Créé il y a un an par les équipes de Fisheye, Focus est un format vidéo innovant qui permet de découvrir une série photo en étant guidé·e par la parole de leur auteurice. Cette narration originale à travers une mosaïque d’images et un habillage sonore nous entraîne dans un parcours immersif aussi sensible que stimulant.
Rhiannon Adam
Coup de coeur d’Apolline Coëffet
C’est entre les pages d’un livre que lui avait offert son père que Rhiannon Adam découvre l’existence de Pitcairn, l’île la plus isolée au monde.

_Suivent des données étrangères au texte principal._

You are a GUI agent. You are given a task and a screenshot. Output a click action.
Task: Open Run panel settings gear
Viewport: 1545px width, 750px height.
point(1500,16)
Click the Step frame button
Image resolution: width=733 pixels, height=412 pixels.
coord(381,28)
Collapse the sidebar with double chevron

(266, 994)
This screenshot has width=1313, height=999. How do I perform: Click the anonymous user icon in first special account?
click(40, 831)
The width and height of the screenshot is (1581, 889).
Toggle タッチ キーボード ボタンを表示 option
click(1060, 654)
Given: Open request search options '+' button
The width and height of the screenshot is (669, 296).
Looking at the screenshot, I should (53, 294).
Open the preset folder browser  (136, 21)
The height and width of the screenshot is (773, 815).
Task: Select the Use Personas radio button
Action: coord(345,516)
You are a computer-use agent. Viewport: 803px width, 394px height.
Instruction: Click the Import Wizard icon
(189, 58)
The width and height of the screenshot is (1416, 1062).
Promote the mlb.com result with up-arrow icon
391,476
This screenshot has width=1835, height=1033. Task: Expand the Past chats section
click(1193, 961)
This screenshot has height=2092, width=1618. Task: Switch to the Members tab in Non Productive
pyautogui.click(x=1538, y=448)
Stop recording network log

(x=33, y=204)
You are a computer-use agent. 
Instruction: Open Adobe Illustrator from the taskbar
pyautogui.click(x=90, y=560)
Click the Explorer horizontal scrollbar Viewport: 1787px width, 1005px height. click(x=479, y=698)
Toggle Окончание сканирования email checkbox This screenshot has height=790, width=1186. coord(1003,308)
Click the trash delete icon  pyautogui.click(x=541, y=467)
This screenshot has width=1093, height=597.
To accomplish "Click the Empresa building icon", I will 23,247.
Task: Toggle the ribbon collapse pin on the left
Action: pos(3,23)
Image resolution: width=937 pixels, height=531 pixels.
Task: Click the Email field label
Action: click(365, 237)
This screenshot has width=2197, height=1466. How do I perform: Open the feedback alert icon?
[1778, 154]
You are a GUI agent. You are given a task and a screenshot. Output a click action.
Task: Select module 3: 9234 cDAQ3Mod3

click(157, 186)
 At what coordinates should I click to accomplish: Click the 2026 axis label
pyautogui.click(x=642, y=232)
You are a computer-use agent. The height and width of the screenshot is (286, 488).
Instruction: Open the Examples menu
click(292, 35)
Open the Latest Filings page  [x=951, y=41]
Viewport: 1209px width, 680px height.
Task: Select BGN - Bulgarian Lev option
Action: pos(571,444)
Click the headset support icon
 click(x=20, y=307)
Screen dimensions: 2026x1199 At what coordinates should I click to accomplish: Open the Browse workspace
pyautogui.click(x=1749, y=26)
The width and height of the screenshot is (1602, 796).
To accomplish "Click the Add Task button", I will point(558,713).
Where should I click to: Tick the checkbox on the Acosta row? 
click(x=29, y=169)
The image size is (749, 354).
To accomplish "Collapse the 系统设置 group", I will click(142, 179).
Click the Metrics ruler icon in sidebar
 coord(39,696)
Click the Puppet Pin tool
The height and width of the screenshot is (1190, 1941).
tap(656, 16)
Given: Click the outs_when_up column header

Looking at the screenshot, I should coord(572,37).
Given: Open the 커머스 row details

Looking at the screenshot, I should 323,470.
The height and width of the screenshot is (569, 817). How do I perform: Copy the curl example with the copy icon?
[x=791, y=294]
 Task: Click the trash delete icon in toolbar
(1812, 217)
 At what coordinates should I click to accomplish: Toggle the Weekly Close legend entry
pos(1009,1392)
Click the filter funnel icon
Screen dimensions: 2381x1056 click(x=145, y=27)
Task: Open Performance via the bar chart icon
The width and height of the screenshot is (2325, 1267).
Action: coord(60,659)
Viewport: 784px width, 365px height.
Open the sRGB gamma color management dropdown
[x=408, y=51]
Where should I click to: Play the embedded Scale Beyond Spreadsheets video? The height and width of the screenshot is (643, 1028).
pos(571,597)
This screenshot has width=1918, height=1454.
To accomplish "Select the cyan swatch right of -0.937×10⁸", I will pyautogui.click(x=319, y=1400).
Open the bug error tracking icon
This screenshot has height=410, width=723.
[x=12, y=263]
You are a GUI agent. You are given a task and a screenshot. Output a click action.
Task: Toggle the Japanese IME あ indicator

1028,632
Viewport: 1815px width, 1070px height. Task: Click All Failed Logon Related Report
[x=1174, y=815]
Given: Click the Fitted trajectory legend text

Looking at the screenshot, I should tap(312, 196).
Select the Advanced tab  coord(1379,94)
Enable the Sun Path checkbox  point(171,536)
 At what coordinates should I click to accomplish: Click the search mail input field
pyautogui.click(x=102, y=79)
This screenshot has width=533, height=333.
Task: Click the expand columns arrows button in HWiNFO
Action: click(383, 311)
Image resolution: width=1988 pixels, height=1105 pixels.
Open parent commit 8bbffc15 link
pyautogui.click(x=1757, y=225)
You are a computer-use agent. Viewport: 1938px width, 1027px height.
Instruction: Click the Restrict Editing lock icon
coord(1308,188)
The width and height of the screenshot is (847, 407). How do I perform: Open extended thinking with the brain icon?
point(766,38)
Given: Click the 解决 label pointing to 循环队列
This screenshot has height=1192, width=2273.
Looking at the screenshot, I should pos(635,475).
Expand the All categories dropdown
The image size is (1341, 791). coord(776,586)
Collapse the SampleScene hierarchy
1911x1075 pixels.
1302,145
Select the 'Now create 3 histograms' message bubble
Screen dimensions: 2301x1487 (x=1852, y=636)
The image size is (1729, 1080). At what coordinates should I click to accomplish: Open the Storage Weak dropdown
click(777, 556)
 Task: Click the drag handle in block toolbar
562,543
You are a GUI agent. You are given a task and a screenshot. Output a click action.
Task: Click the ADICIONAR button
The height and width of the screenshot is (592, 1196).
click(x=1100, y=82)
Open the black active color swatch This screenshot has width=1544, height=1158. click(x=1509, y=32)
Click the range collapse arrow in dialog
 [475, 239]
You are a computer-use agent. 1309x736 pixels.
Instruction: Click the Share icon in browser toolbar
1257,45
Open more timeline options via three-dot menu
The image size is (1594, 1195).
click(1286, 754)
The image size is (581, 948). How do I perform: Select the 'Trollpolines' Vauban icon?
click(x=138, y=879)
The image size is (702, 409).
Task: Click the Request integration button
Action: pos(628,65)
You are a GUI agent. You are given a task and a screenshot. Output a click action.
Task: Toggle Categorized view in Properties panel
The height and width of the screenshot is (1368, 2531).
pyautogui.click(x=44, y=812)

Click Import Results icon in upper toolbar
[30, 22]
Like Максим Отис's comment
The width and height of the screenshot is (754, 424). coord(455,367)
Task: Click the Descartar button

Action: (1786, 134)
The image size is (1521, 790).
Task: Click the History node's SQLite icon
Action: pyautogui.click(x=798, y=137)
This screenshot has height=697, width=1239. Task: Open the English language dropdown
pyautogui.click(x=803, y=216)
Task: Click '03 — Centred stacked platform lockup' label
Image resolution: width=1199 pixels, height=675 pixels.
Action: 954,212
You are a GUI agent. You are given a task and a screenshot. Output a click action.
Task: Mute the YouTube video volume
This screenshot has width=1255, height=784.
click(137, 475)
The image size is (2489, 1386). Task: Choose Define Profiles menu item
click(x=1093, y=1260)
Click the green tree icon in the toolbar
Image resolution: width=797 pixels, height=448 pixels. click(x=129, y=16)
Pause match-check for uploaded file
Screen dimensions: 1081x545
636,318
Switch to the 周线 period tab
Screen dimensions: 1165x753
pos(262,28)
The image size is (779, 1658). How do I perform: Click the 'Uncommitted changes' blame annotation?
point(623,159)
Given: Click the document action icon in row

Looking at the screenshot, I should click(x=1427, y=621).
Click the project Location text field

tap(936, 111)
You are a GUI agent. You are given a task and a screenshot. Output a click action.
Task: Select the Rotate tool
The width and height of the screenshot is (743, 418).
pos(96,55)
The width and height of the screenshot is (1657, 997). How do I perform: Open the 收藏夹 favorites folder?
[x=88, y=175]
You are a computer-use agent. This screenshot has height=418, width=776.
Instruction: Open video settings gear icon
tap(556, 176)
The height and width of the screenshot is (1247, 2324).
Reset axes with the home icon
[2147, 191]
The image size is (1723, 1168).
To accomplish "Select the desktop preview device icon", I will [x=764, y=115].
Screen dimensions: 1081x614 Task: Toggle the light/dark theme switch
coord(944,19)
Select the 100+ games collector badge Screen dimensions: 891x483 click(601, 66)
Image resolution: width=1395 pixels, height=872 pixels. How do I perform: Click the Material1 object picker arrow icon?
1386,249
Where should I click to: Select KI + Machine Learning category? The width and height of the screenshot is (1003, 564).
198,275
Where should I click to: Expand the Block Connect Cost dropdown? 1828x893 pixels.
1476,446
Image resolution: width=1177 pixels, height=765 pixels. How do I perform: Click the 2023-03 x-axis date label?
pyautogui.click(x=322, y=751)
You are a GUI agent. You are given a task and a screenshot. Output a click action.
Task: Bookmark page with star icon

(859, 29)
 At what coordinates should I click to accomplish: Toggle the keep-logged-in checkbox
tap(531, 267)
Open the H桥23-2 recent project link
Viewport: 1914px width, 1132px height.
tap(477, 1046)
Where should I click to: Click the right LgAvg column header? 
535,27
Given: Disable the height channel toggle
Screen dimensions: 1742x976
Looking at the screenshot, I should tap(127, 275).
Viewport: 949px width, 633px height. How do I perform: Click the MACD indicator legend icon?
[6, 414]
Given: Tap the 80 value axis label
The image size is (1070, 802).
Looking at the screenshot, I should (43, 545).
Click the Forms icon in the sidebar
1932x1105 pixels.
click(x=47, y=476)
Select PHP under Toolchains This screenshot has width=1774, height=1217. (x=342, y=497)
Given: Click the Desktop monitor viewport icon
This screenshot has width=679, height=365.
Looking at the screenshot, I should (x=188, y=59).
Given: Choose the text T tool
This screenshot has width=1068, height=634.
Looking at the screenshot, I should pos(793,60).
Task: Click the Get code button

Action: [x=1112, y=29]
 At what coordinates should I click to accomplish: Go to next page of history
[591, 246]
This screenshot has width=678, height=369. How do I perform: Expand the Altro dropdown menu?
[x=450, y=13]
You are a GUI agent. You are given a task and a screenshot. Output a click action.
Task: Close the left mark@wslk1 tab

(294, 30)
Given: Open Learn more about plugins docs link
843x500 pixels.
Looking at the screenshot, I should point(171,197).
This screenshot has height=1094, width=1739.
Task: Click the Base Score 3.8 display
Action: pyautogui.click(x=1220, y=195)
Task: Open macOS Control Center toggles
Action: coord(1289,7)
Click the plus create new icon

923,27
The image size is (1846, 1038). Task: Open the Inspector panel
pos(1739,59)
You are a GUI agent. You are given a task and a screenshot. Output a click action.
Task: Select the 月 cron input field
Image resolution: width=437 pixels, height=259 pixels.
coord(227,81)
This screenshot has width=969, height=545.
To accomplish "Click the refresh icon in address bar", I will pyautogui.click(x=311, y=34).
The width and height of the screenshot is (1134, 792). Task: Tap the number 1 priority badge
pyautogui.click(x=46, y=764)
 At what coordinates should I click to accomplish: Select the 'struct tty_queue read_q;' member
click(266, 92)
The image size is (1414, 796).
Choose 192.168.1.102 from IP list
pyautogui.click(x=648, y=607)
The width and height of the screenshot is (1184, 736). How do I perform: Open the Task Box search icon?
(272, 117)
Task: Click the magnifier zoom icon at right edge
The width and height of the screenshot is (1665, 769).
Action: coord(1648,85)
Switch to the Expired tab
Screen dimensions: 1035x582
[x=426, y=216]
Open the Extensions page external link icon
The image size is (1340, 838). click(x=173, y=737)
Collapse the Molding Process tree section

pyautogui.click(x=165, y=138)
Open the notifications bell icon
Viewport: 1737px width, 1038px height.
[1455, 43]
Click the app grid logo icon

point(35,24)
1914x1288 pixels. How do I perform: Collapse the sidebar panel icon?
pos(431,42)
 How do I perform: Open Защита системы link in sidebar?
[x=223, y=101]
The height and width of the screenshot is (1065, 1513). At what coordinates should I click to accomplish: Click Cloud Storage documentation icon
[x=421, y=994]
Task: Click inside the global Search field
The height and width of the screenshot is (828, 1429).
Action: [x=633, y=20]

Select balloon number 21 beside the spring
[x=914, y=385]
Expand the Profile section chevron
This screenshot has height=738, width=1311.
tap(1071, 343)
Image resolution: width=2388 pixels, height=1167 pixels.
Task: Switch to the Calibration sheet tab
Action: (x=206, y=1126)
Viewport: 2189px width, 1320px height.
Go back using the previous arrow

D’abord habitée par des mutins britanniques en quête d’un coin de paradis, elle est désormais peuplée d’une cinquantaine de personnes et abrite d’autres histoires, beaucoup plus sordides… En 2004, une série de procès a étudié 55 accusations de crimes sexuels portées contre des hommes de l’île. À l’âge adulte, marquée par ces récits, la photographe irlandaise décide de se rendre sur place pour mener son enquête. Dans Big Fence, elle nous plonge dans l’atmosphère oppressante qui règne en ces lieux. Là-bas, toutes les filles sont perçues comme de potentielles épouses quand les moindres faits et gestes sont épiés par le voisinage. Si, ici, l’artiste donne vie à l’imaginaire qu’elle cultivait enfant, elle met également en lumière l’aspect plus sombre que cachent certains contes de fées.
Mathieu Farcy
Coup de coeur de Lou Tsatsas
Au coeur de ce Focus, une démarche intéressante : celle d’une série coréalisée par le photographe et ses modèles. Dans Je n’habitais pas mon visage, Mathieu Farcy met à l’épreuve sa volonté la plus chère : « Arrêter de faire des sujets sur quelque chose et privilégier des sujets avec », confie-t-il. Un projet de longue haleine où se croisent diverses écritures, diverses trajectoires : confessions, explorations visuelles, mises en scène intimes ou abstraction totale. Une multitude de créations cherchant à capturer la souffrance de cinq modèles partageant une douleur commune : tous et toutes ont entrepris une chirurgie de la face. De ce cosmos sensible émanent des fulgurances poétiques qui touchent en plein coeur, ainsi qu’une évidence : « Faire de l’art en commun, c’est permettre aux gens de choisir et non de subir la manière dont on les représente », conclut le photographe.
Tania Franco Klein
Coup de coeur de Milena Ill
Dans l’un des premiers Focus, la Mexicaine Tania Franco Klein nous avait présenté ses errances le long des routes californiennes. Malicieusement intitulé Proceed to the route, d’après la petite voix du GPS qui l’a un jour sommé de suivre un itinéraire qu’il lui était impossible de suivre, cette série interroge le rêve contemporain et les séquelles qu’il génère dans notre psyché et notre vie quotidienne. Sommes-nous vraiment aussi libres que nous le pensons ? Comédienne dans l’âme, Tania Franco Klein vit avec intensité les personnages qu’elle imagine et possède toujours plus d’un accessoire dans son sac. Obsédée par la mise en scène, son travail aux allures cinématographiques offre des clichés splendides, à l’élégance intemporelle, toujours baignés d’une lueur surnaturelle.